Wherever the string "agent" appears in a line of the listing below, report that line.

═══ Material provided

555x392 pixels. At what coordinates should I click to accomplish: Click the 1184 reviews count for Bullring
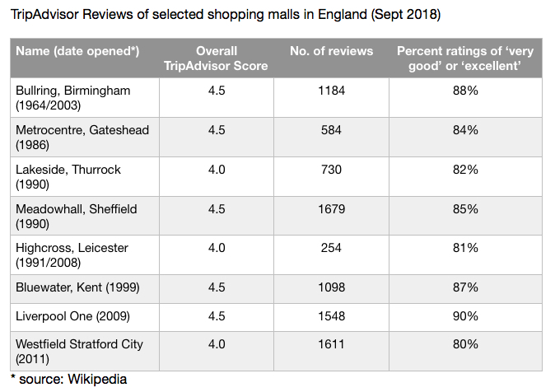[331, 91]
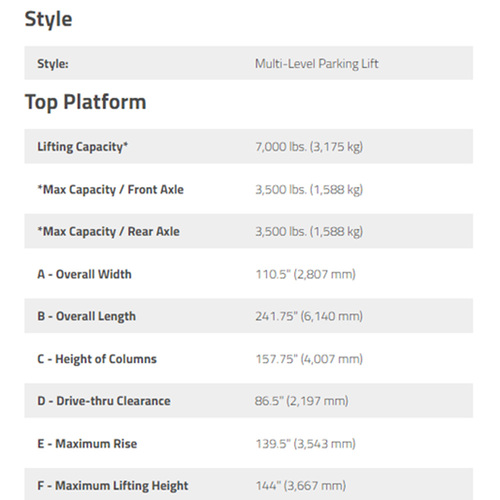Screen dimensions: 500x500
Task: Select the Lifting Capacity* label
Action: [82, 147]
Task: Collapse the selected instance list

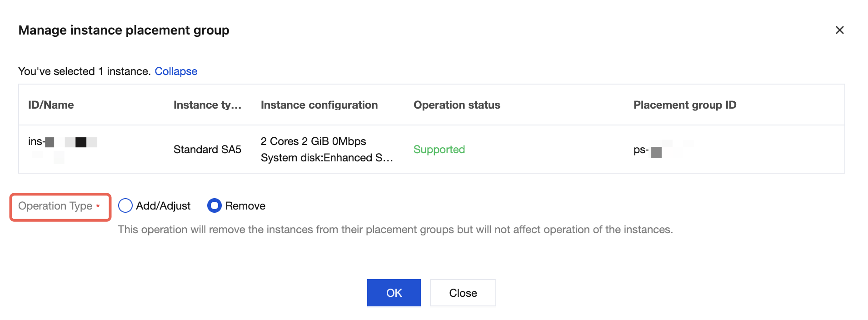Action: tap(176, 71)

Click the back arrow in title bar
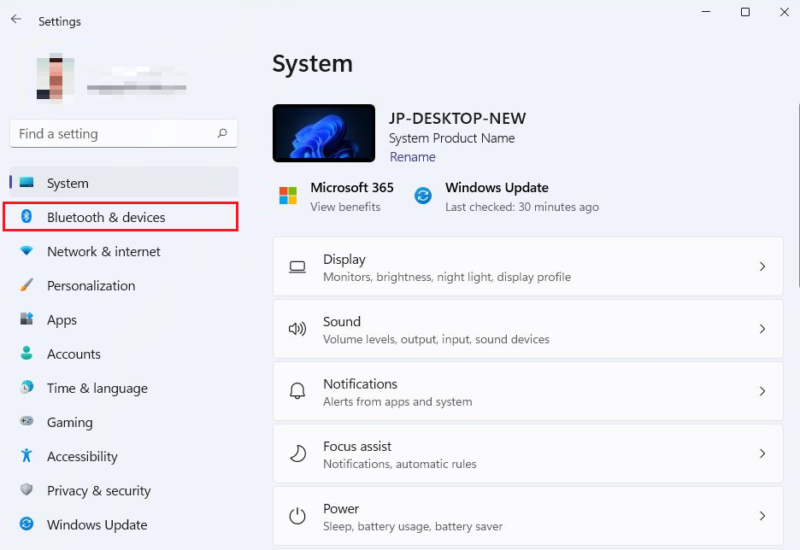[x=16, y=19]
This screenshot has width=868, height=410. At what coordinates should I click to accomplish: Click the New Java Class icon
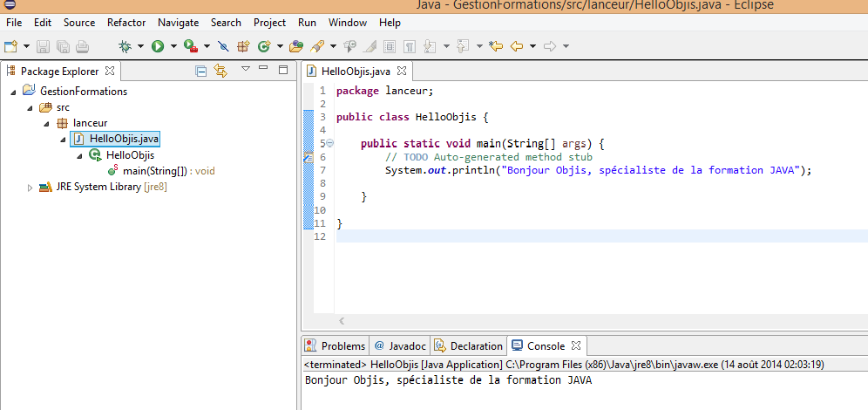pyautogui.click(x=263, y=46)
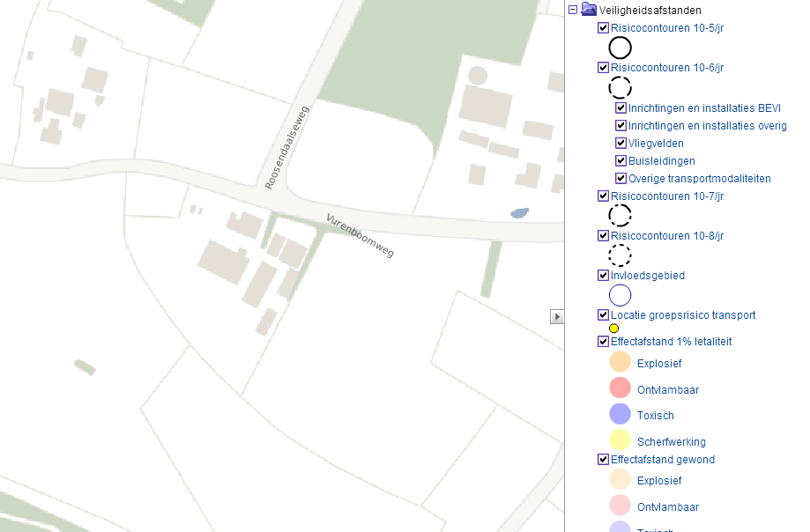Select the dashed contour symbol for Risicocontouren 10-7/jr
This screenshot has width=810, height=532.
[x=620, y=215]
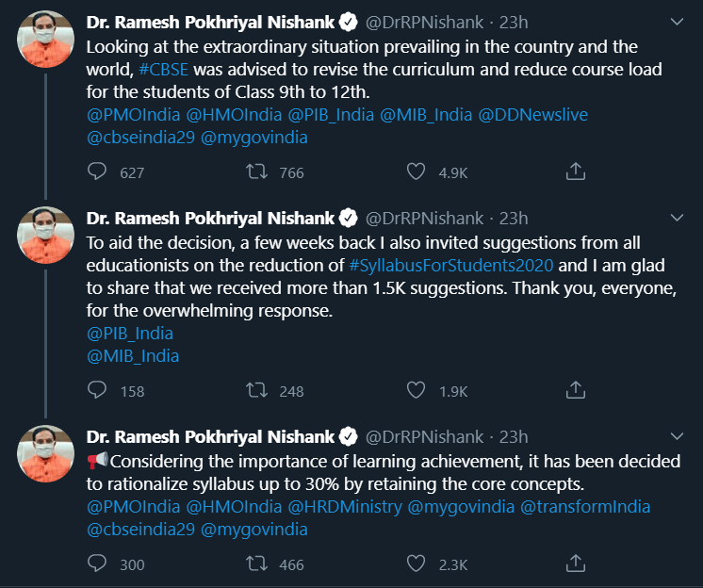
Task: Retweet the tweet with 248 retweets
Action: 255,390
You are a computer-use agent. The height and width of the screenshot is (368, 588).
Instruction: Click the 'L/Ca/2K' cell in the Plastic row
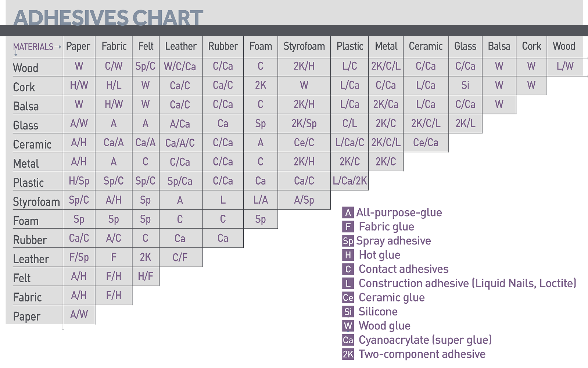coord(349,181)
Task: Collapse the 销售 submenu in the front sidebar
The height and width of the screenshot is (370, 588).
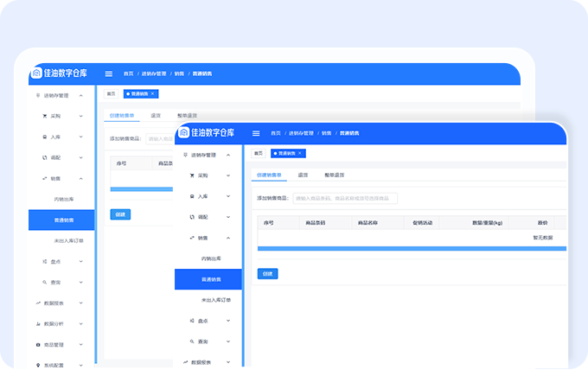Action: coord(228,238)
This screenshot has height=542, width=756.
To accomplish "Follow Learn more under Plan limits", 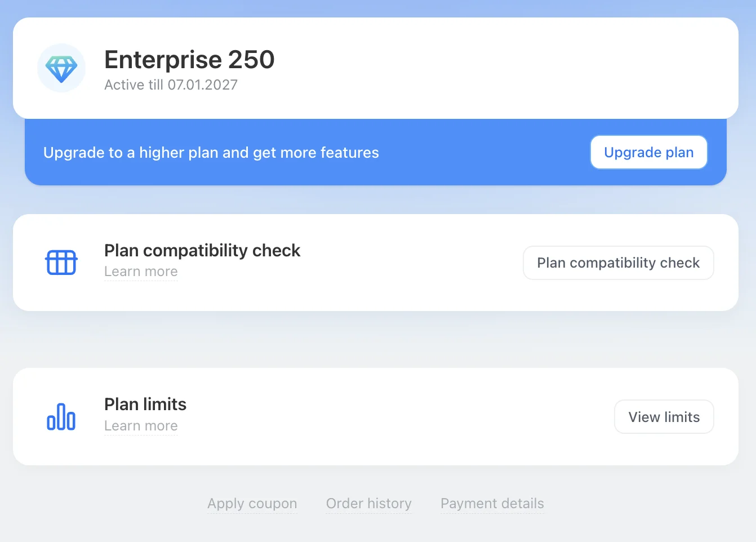I will [x=141, y=426].
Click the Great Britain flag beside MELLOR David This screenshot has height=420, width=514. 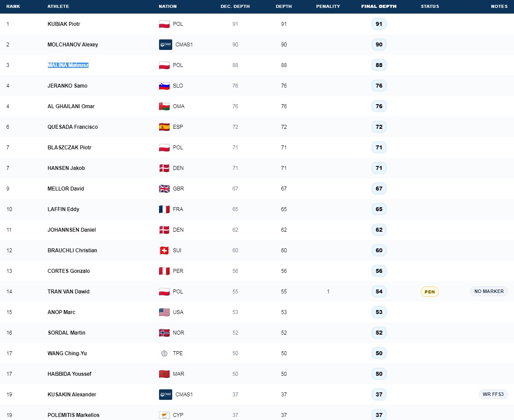(164, 189)
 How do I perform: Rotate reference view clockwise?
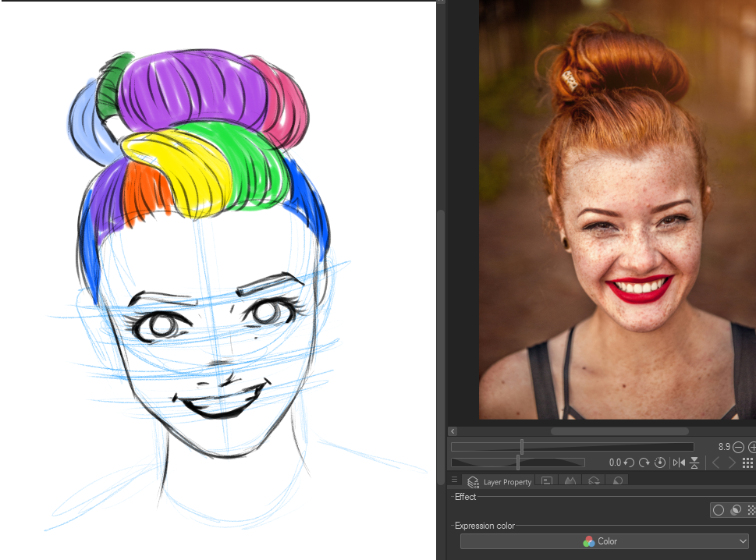coord(644,463)
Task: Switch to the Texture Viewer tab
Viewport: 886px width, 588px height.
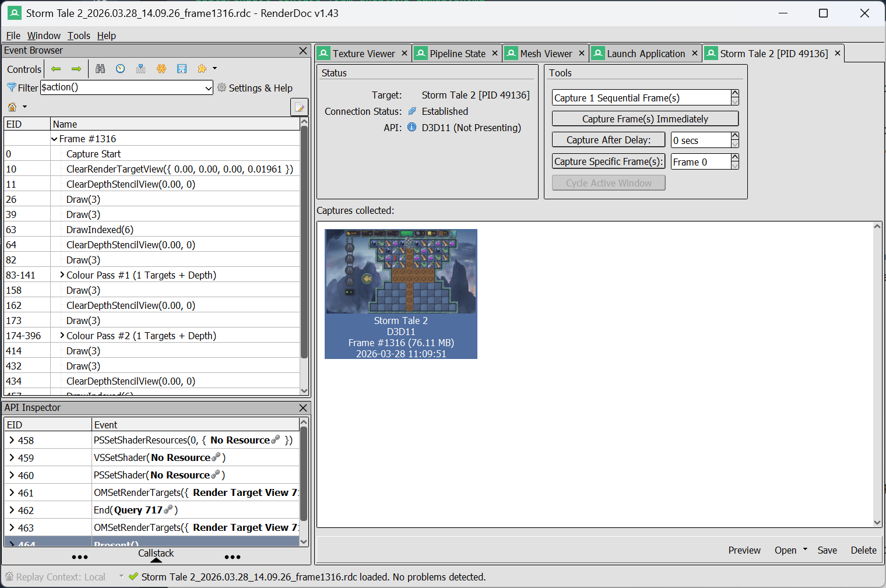Action: pos(363,54)
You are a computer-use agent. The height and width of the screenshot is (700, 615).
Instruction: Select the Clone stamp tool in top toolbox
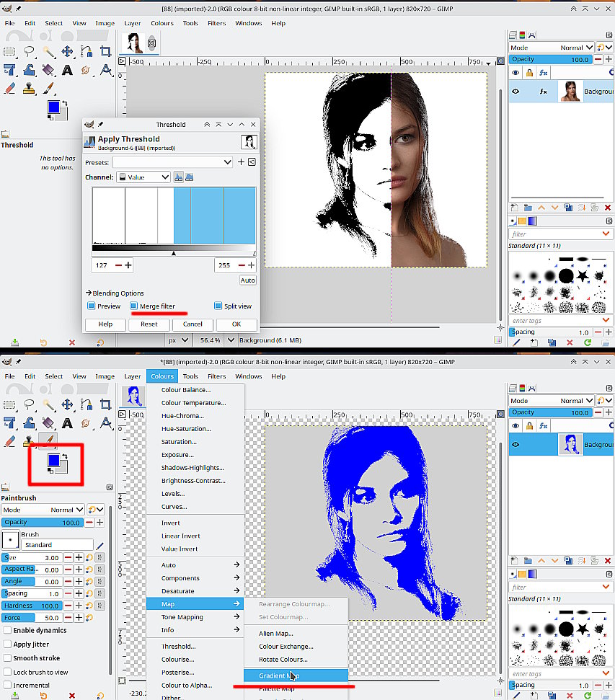[x=29, y=89]
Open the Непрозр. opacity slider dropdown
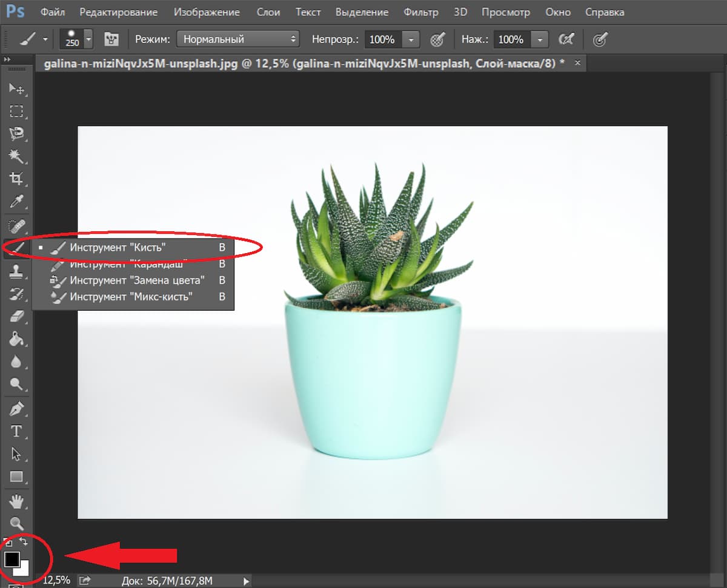This screenshot has height=588, width=727. coord(411,39)
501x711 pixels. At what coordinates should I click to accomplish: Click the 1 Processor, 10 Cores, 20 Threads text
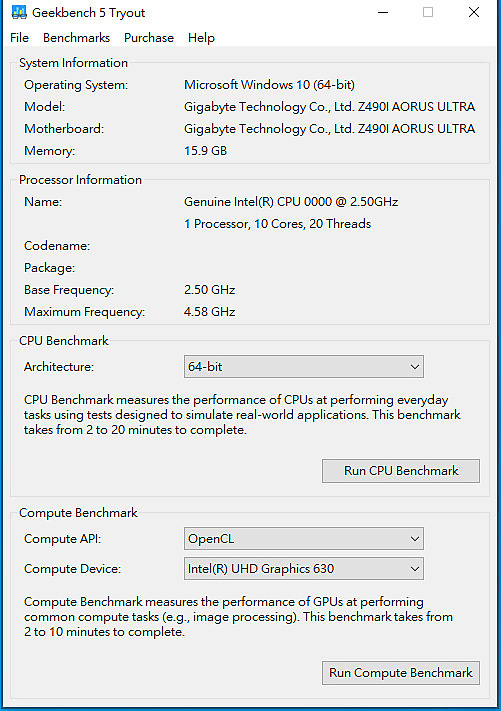(x=277, y=224)
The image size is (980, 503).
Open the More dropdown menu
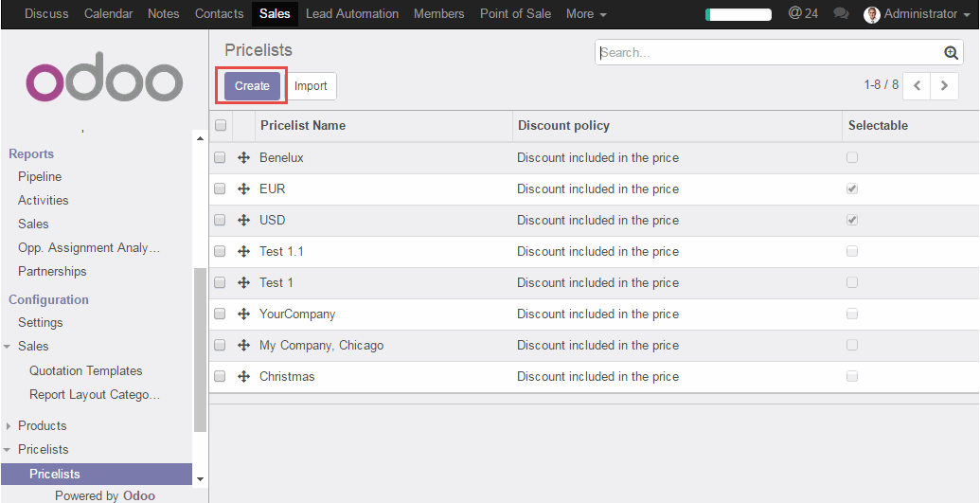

══════

Task result:
You are a computer-use agent. The height and width of the screenshot is (368, 588).
You are a computer-use agent. The height and width of the screenshot is (700, 615).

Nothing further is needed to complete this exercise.